Read the thread and not sure if this was addressed....
Redeeming a mutual fund within an RSP or TFSA for the purposes of reinvesting in another fund within the same account (i.e. no withdrawal, so no tax effect) may be subject to redemption fees regardless of the fact that you may have held it for 90 days or more.
The redemption charges depend upon the class of the mutual fund. The worst being a DSC (deferred sale charge) fund that has a specific redemption charge that drops each year that you hold the fund, but in some cases you need to hold it for 5-7 years for the fee to be $0.
However, holding onto a fund for an extra year or two or three to wait for no redemption charges can be foolish.

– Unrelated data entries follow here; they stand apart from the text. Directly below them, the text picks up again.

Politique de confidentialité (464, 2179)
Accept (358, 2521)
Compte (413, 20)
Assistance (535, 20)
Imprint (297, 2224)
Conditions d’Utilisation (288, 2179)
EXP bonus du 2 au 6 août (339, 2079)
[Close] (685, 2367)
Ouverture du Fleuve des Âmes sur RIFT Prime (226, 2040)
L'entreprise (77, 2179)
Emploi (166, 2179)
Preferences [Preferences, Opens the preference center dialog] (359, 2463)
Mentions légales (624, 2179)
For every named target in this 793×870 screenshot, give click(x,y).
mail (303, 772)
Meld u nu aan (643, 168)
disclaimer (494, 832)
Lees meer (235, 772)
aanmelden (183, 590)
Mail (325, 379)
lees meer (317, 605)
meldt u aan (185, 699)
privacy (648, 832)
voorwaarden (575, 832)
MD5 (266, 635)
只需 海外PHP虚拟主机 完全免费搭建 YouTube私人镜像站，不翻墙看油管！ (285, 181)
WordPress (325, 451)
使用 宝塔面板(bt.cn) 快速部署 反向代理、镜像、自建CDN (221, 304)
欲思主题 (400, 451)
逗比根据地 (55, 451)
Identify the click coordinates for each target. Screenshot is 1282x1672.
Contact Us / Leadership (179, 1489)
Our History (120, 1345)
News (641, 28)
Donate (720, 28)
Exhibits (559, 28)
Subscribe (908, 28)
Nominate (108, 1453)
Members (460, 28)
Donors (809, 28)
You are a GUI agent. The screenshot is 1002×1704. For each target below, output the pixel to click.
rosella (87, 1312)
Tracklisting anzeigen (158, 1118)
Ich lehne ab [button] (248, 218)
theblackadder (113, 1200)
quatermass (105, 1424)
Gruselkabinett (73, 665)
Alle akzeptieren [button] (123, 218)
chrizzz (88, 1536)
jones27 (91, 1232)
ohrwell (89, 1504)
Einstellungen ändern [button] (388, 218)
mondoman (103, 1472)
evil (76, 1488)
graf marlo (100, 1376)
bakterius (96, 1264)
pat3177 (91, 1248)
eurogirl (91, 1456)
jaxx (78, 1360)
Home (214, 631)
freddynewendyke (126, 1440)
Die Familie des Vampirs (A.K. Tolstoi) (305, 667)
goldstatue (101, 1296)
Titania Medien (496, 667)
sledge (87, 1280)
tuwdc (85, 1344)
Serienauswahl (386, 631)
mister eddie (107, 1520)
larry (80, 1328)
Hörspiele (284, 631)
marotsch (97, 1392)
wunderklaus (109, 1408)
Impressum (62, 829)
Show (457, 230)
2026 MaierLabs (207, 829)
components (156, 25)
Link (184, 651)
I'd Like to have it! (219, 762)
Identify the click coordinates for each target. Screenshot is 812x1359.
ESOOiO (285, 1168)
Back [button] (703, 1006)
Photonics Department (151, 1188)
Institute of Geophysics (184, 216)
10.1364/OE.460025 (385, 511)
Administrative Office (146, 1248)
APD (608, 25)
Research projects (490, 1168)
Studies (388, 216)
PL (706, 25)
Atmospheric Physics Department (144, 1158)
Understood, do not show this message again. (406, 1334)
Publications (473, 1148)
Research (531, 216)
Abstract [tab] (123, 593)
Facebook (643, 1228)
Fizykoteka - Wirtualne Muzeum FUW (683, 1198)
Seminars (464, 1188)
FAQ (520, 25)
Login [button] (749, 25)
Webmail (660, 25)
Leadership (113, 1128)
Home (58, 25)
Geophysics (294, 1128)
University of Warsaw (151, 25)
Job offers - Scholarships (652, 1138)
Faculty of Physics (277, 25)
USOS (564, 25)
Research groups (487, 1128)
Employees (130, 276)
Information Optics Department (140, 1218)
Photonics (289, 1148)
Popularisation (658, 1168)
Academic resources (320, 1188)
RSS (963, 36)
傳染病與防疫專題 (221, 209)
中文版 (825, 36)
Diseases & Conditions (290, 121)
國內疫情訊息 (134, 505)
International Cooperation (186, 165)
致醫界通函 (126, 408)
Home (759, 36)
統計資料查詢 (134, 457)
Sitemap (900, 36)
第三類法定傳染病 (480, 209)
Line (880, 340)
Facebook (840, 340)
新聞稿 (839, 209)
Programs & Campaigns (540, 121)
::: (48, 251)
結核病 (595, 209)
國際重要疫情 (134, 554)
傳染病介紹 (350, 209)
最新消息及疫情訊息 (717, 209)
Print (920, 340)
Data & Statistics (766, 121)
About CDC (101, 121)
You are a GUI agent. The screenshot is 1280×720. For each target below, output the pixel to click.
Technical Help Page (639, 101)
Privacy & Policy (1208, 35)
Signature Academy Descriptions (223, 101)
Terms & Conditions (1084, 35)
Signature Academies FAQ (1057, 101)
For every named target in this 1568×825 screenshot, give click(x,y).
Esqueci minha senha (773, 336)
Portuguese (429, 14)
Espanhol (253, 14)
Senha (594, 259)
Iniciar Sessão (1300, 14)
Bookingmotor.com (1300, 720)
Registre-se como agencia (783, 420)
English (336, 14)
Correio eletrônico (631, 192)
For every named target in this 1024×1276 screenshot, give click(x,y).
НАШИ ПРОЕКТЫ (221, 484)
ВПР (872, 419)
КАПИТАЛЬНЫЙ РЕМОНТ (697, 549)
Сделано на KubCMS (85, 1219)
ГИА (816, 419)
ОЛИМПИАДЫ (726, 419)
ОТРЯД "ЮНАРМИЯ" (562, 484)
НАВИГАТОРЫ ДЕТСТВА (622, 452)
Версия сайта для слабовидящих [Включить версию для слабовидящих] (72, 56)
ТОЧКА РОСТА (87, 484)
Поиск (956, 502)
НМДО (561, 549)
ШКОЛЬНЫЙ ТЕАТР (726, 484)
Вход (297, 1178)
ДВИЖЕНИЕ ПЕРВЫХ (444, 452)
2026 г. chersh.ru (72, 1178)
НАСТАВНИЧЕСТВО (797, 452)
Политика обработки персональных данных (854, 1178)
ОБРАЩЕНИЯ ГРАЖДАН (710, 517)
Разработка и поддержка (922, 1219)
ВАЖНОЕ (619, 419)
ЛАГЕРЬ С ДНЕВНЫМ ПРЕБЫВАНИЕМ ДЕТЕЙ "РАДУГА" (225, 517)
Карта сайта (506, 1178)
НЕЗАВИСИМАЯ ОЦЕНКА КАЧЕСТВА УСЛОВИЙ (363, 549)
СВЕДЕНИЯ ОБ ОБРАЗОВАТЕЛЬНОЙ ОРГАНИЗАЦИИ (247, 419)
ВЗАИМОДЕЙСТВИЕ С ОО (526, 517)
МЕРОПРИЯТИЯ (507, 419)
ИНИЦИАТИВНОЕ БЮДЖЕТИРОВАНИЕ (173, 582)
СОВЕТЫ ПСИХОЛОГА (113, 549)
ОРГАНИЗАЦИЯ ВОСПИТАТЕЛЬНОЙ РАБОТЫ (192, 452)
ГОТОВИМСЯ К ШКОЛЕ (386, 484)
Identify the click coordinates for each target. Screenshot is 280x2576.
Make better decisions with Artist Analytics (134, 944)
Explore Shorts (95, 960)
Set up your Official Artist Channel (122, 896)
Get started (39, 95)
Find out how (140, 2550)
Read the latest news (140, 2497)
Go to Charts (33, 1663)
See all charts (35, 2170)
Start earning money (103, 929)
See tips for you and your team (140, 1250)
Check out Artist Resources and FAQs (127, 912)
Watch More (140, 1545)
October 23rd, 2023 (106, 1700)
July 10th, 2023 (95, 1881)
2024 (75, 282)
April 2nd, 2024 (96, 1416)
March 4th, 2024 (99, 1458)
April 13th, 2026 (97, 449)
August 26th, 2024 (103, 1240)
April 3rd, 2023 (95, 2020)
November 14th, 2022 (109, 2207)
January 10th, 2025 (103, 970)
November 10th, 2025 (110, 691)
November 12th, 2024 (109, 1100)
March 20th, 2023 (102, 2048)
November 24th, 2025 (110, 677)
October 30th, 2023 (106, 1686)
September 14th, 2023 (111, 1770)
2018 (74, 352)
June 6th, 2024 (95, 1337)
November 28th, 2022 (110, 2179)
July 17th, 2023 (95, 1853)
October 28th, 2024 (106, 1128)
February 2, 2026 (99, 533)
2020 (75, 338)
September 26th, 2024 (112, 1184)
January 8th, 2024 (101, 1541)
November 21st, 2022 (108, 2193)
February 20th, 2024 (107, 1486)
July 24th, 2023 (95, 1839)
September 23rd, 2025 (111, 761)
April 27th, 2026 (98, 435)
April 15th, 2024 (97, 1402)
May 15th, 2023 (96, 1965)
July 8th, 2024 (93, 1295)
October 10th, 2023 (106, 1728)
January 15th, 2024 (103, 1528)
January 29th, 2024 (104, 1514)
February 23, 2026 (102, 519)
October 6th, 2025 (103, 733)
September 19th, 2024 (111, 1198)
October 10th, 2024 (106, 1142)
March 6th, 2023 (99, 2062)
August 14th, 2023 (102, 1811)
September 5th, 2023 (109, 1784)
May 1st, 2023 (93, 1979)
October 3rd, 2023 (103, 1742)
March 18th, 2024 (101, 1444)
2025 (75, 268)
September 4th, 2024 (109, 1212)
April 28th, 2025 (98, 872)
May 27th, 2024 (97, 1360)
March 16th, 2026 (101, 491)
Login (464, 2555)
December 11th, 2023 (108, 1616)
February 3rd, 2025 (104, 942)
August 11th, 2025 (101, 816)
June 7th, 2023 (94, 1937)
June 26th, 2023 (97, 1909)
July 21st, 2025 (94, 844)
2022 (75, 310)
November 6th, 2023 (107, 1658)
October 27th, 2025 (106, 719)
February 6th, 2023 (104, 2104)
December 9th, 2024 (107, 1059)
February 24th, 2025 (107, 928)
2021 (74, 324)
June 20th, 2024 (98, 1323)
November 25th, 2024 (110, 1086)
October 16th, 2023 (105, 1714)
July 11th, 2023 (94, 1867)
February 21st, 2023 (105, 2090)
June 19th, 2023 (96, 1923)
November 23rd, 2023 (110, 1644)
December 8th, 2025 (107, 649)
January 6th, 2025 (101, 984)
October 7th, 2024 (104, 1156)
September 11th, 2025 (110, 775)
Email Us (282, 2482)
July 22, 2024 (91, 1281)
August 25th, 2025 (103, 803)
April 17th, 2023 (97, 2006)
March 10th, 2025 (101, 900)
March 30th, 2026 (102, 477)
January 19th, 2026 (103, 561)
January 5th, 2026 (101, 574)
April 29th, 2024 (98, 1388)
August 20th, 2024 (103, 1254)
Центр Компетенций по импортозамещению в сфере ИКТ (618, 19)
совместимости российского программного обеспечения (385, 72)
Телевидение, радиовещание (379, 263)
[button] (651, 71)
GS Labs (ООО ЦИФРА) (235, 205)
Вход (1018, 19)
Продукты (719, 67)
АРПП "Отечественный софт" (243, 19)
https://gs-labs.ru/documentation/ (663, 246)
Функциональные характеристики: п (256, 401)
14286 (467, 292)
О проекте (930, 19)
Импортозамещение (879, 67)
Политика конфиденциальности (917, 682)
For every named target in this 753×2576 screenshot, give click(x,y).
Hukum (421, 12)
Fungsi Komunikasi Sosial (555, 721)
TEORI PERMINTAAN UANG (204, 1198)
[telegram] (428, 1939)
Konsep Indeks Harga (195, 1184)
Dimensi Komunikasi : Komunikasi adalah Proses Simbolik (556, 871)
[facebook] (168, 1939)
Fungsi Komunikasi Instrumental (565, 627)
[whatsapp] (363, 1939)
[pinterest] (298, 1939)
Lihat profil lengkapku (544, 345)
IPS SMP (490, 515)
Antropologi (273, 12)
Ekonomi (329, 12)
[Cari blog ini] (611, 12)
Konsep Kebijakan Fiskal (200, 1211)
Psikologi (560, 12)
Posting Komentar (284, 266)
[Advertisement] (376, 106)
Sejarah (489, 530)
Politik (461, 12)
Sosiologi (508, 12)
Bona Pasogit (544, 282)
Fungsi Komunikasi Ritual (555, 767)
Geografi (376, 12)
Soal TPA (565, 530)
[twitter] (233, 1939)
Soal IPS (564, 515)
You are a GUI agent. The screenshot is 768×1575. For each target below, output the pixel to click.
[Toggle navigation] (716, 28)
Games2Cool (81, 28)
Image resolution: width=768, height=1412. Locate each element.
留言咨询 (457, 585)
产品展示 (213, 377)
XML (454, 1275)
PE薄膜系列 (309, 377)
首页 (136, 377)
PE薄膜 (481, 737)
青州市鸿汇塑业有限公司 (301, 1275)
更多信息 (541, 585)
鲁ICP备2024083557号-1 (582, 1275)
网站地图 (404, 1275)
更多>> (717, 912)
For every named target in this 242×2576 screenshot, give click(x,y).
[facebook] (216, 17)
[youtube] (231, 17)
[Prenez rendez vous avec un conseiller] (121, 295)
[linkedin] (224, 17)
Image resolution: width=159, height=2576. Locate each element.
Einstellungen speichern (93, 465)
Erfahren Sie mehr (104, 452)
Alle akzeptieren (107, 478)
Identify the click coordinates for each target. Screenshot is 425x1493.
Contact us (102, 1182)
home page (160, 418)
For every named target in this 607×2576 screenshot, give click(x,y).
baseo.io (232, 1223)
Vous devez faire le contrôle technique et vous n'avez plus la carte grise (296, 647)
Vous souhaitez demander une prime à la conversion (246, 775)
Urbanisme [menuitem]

If you really want out of the fund and feel strongly about it, and have an alternative that you believe is better, then usually is worth paying the redemption charge to get out and into where you want to be.
If you aren't sure about which class you hold or if you have a DSC fund and aren't sure about what fee you might be subject to it's always best to contact your investment advisor or the fund company and get the straight dope specific to your actual holdings and not just general information.
Sometimes people buy a fund and forget they made a smaller investment a few years later and that portion is still subject to DSC.
Let's say you have 10k in a RRSP or TFSA. The money is in a certain mutual fund, but now you want to switch the funds to a different mutual account. Is this possible?
Am I allowed to freely transfer funds within my RRSP accounts or TFSA accounts? Is their some kind of penalty?